• [Dataset excerpts]
— Begin —
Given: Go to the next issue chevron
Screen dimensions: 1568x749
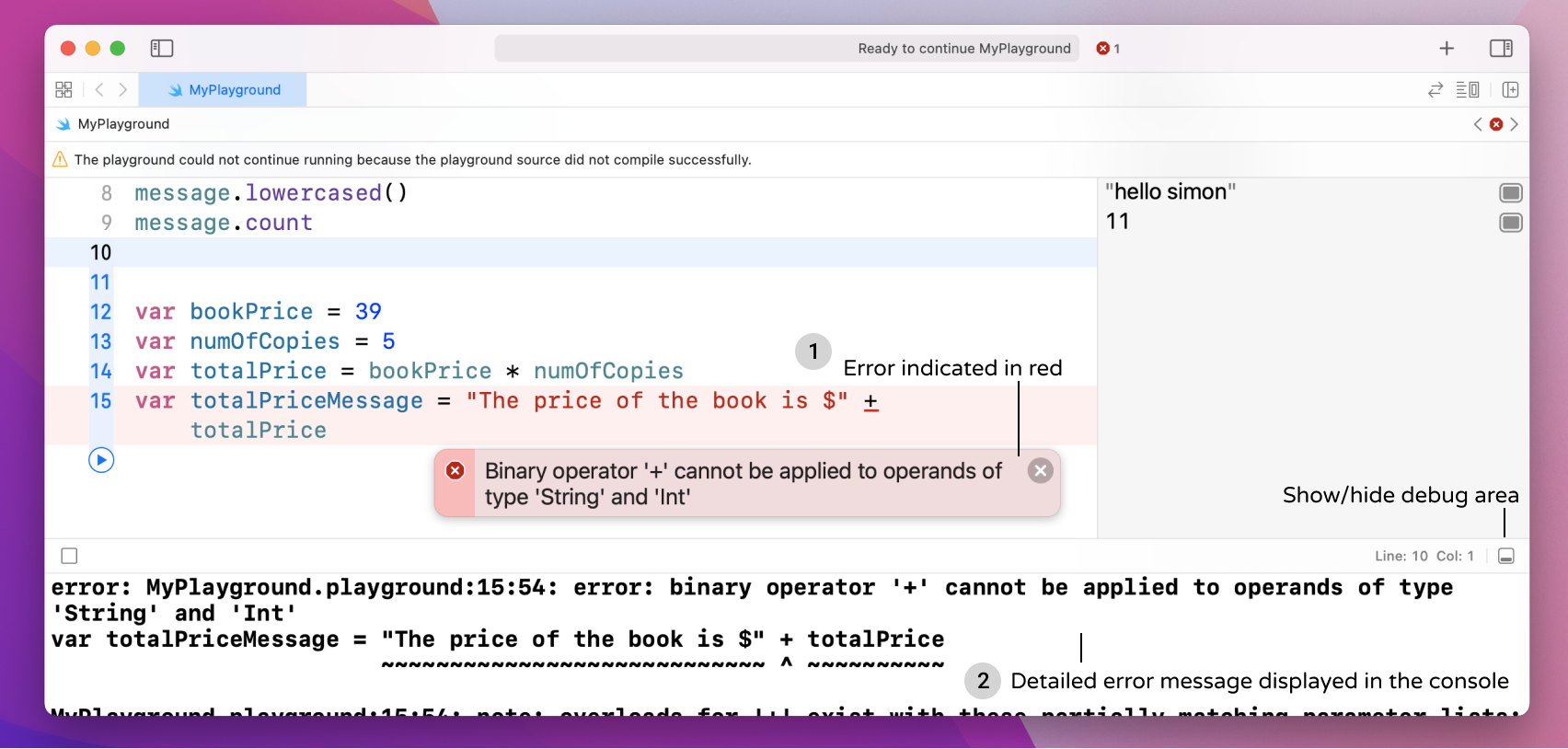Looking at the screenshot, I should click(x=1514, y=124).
— End —
— Begin —
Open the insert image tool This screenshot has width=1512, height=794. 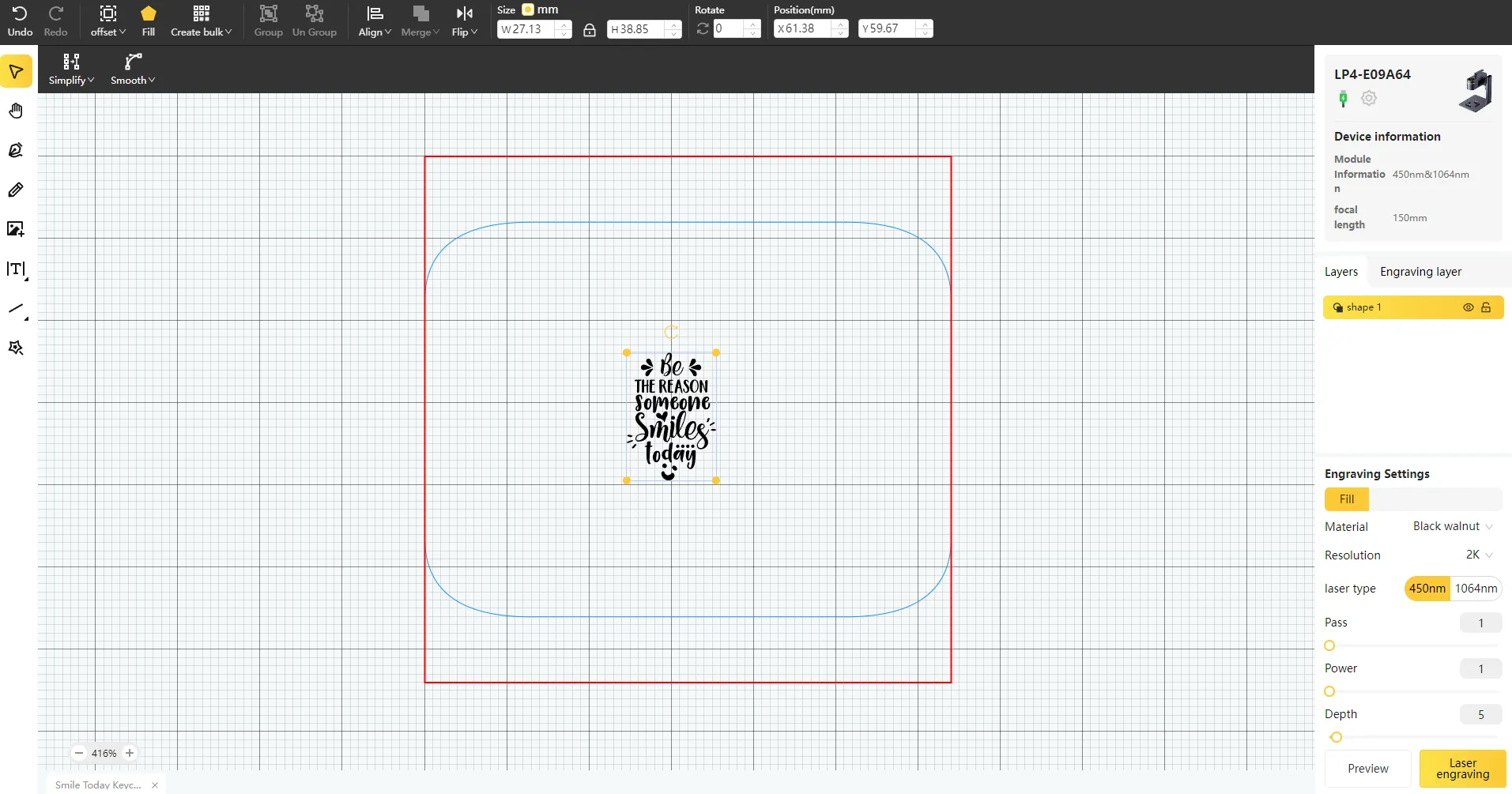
— End —
— Begin —
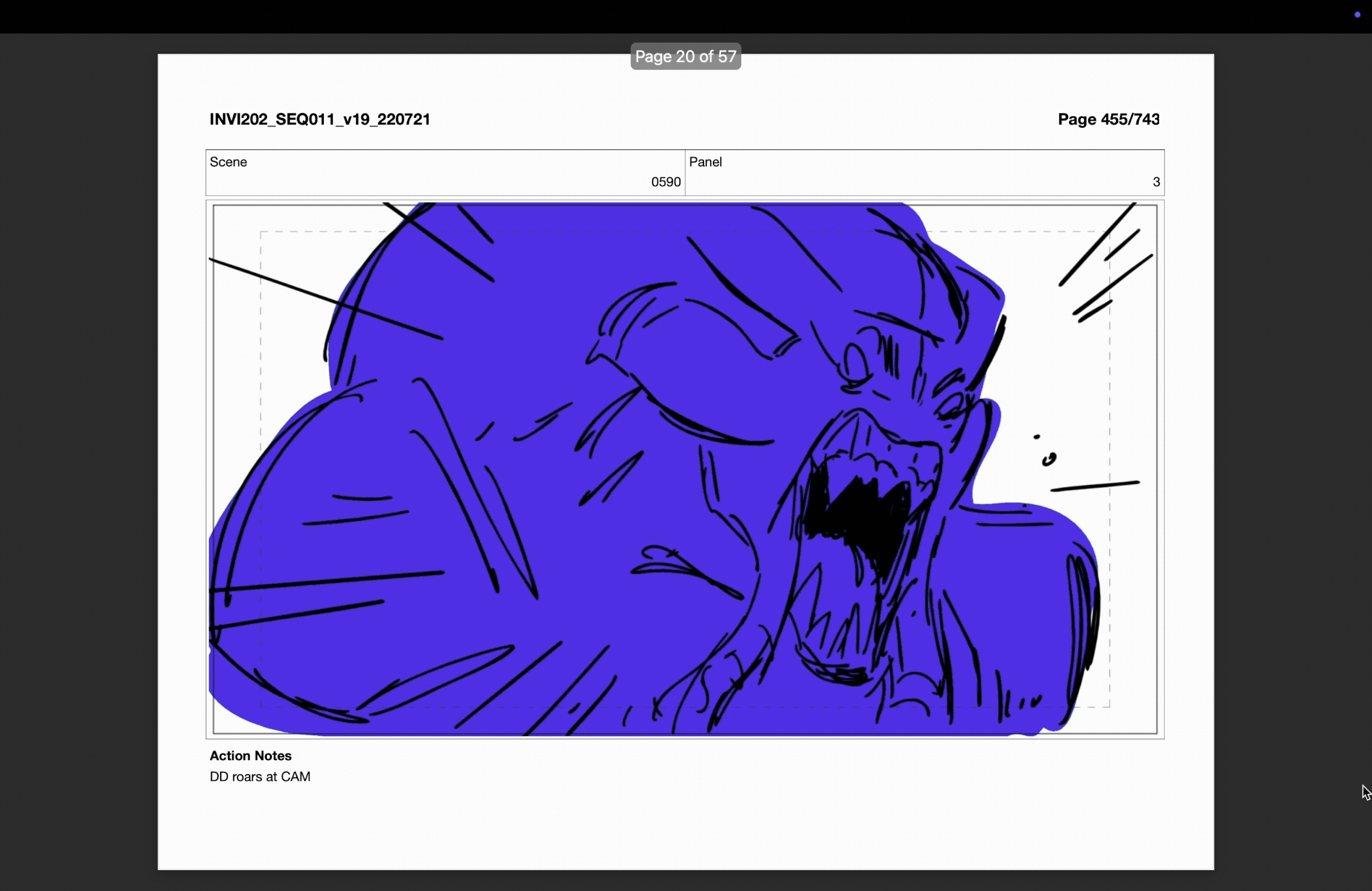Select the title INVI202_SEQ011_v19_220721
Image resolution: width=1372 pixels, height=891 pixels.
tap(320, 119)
— End —
• [Prompt]
Reproduce the material word for word, from the line containing "Given: Go to the next issue chevron" down to the line containing "Looking at the", including both of those lines. Leave the pictures out.

• [Worked answer]
Given: Go to the next issue chevron
Screen dimensions: 1568x749
Looking at the screenshot, I should click(x=1514, y=124).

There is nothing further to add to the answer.